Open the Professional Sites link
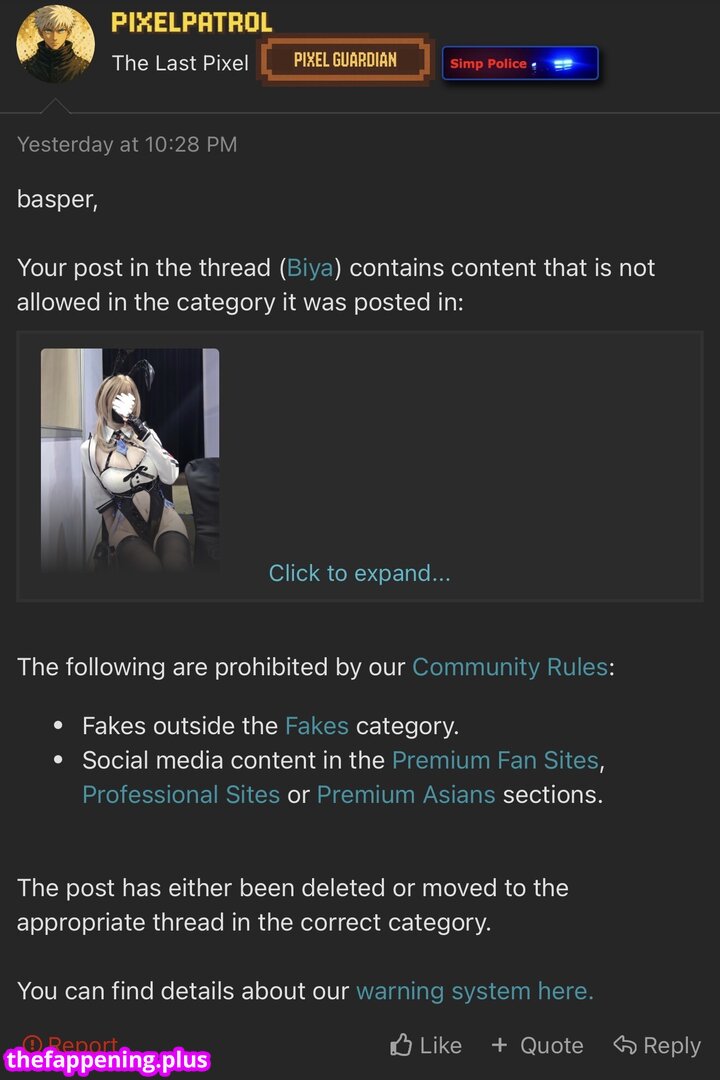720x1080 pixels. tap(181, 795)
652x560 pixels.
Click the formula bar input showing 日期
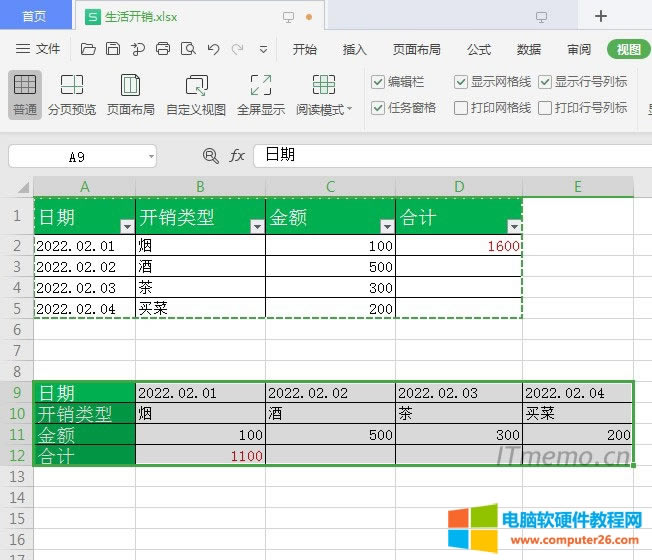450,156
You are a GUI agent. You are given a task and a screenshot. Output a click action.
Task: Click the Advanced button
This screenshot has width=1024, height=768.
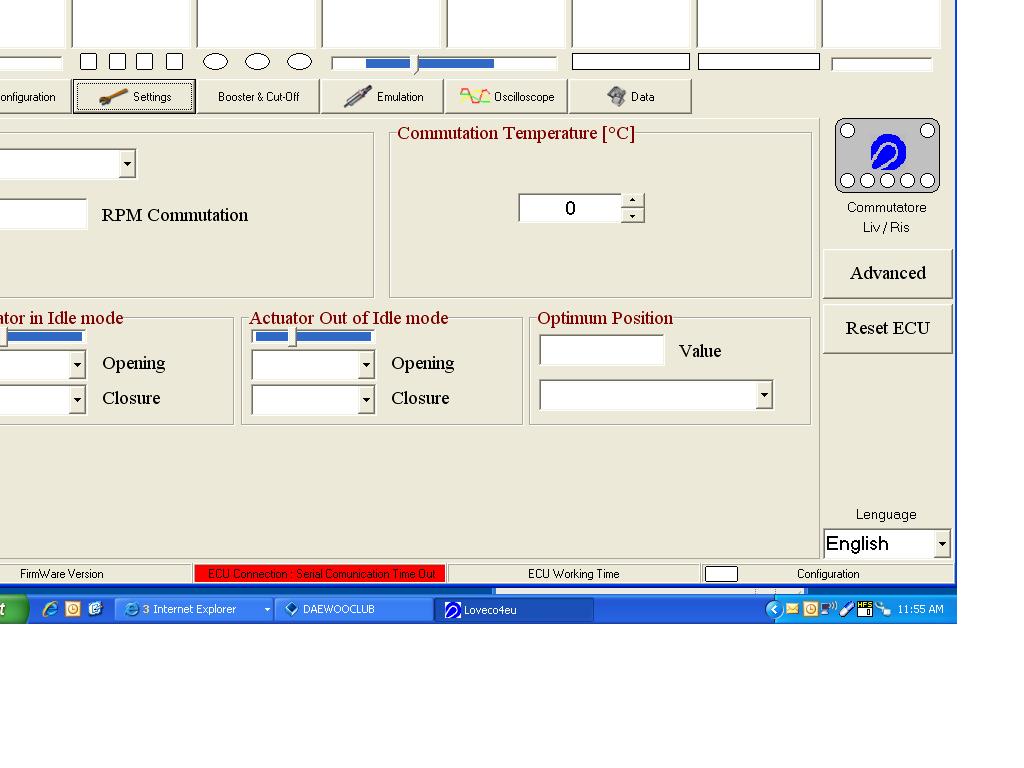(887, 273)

The problem: Copy each line of the records precisely and drop any images they hold.

Output of the task:
Open the Professional Sites link
720x1080 pixels. tap(181, 795)
652x560 pixels.
Click the formula bar input showing 日期
450,156
You are a GUI agent. You are given a task and a screenshot. Output a click action.
Task: Click the Advanced button
This screenshot has width=1024, height=768.
(887, 273)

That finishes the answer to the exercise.